Purpose: : Xeno-/allo-derived material in cultivated epithelial sheets is used in the treatment of limbal stem cell deficiency. Enhancing the amount of progenitor cells is a critical issue. The aim of this study is to find a method for culturing human epithelium on surface modified contact lenses, which can facilitate expansion and enhance transfer of autologous limbal epithelial cells.

Methods: : A range of plasma polymer coating contact lens were developed and X-ray photoelectron spectroscopy (XPS) was used to analyze the chemical composition of the plasma polymer deposited layer. Human research- consented corneas were supplied by the Lions Eye Bank of Victoria. Cell attachment and viability on a range of plasma polymer surfaces was assessed. Morphological analysis and confocal microscopy were also performed. Immunocytochemical staining was performed to evaluate the expression of two corneal stem cell markers. Rt-PCR array (RT²-PCR-A) for 84 genes related to the identification, growth, maintenance, and differentiation of stem cells (SCs) was performed. The expression of SC specific markers, SC differentiation markers and Signaling pathways important for SC maintenance was studied.

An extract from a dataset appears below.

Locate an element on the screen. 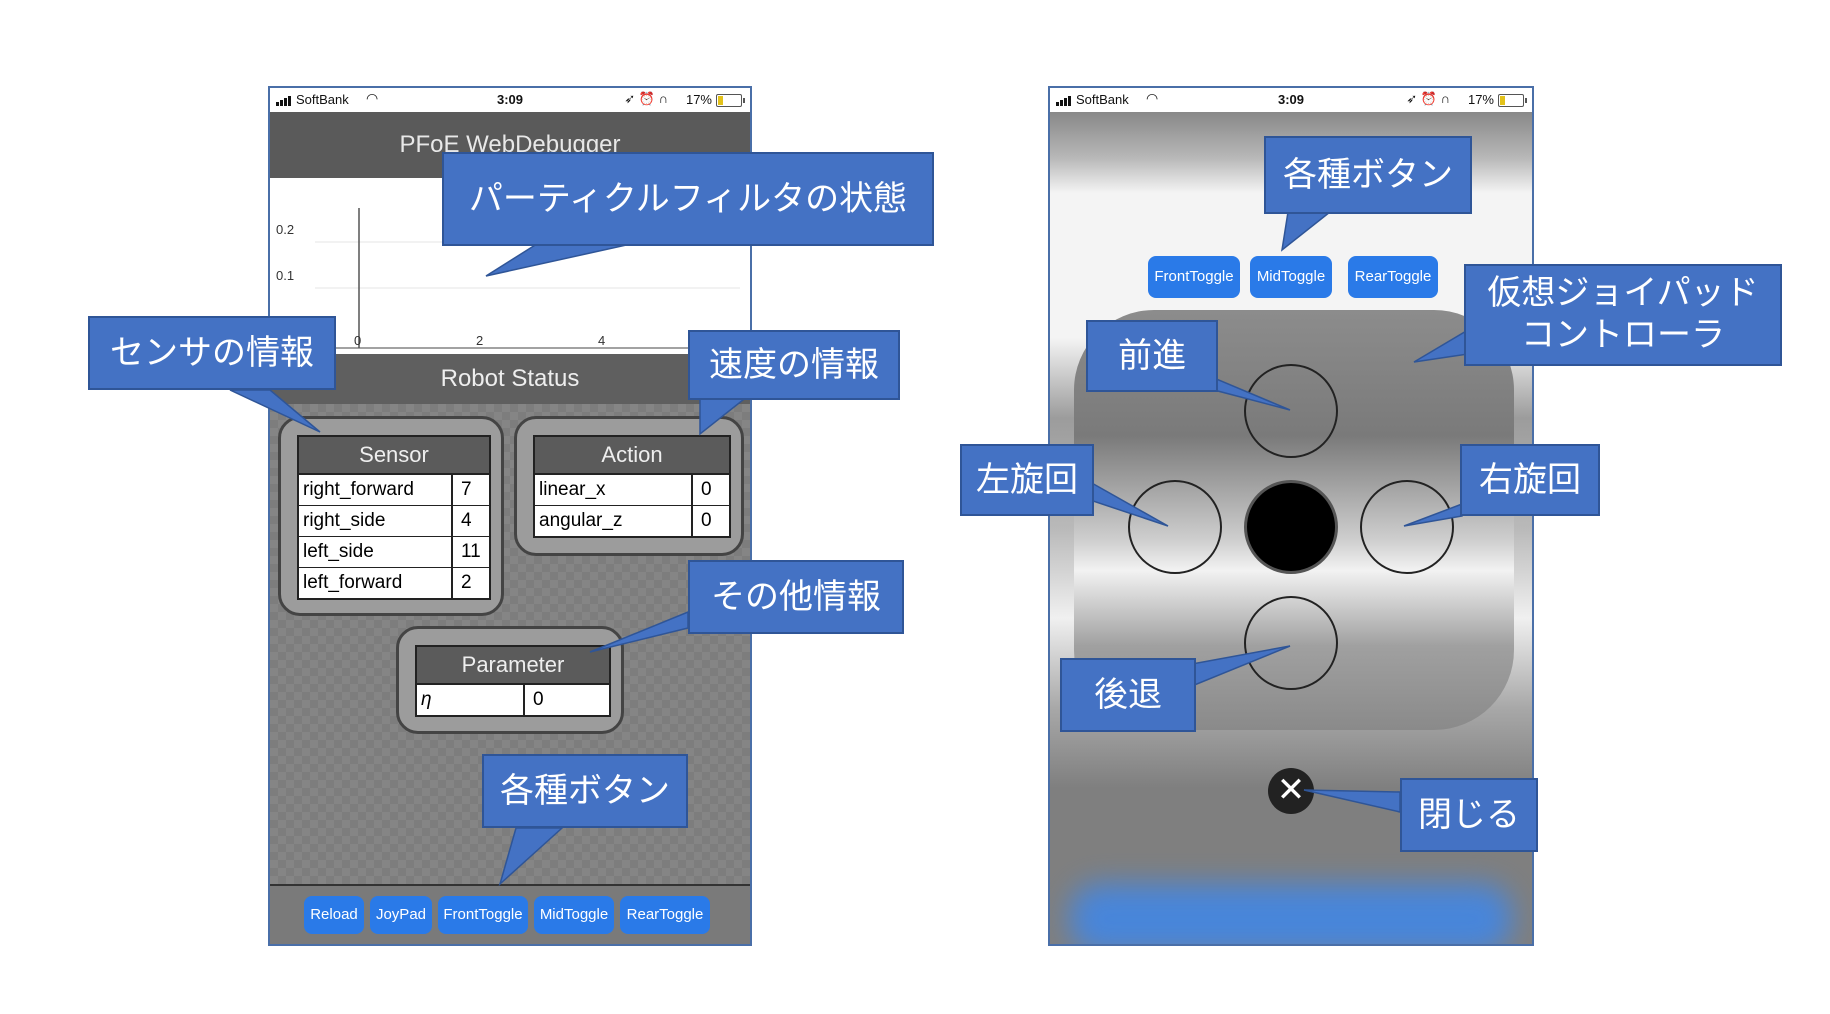 The image size is (1830, 1014). action-panel: Action linear_x 0 angular_z 0 is located at coordinates (629, 486).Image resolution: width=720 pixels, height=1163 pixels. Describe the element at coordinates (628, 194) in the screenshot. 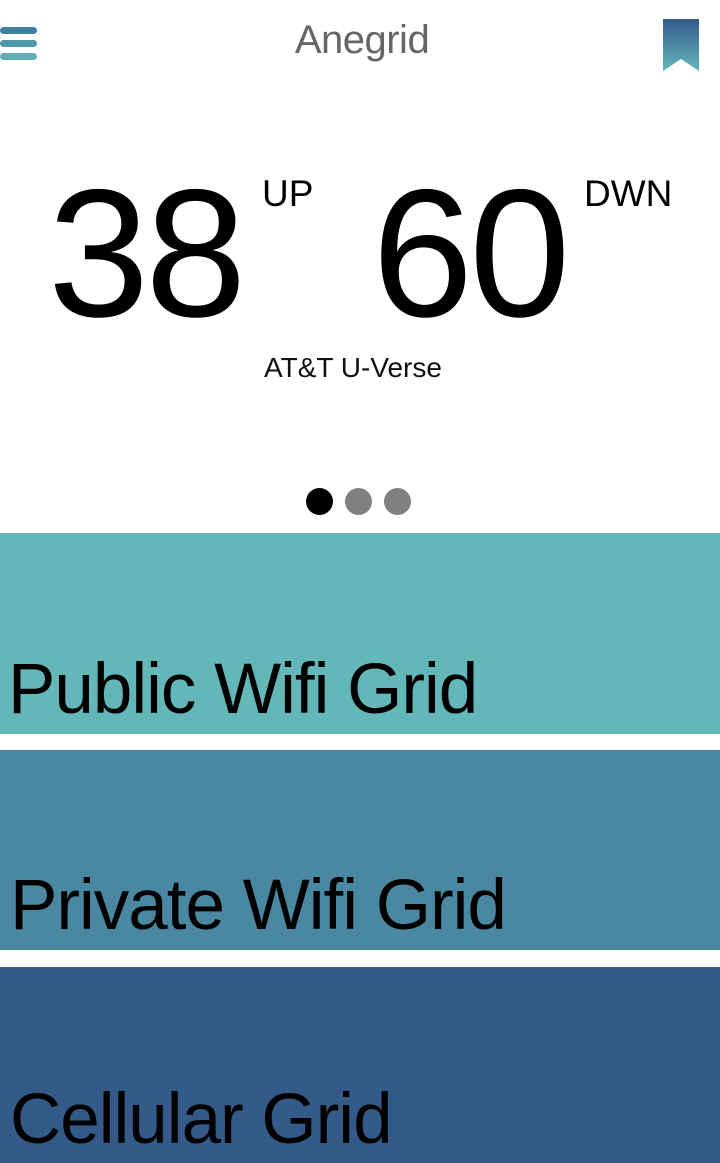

Results: : Limbal epithelial cells (LEC) do not attach to 100%1,7-octadiene (OCT) coated contact lenses, while acrylic acid (AA) coated contact lenses provided an ideal substratum for adhesion, migration and rapid expansion of LEC from explants. A continuous monolayer of polygonal epithelial cells was seen after 10 days in culture as shown by phase contrast microscopy, fluorescent microscopy and H&E staining. Immunofluorescent staining showed that there was different expression pattern in cells radiating out from each explants. ABCG2 antibody stained most cells outgrown from the explants, while nuclear proteinp63was only expressed in the cells of the front edge. Cell growth from limbal explants cultured on 100% AA contact lenses was faster than 75:25 and 50:50 AA: Oct contact lenses. RT²-PCR-A results indicated an increased expression in 11 genes, in cells from the 100% AA contact lenses compared to cells from 50:50 AA : Oct contact lenses.

Conclusions: : A method for culturing human ocular surface epithelium on contact lenses has been developed to facilitate expansion and transfer of limbal epithelial cells thereby avoiding the risks associated with transplanting allogeneic tissue. A surface treatment by plasma polymerization can affect cells growth and progenitor cells maintenance.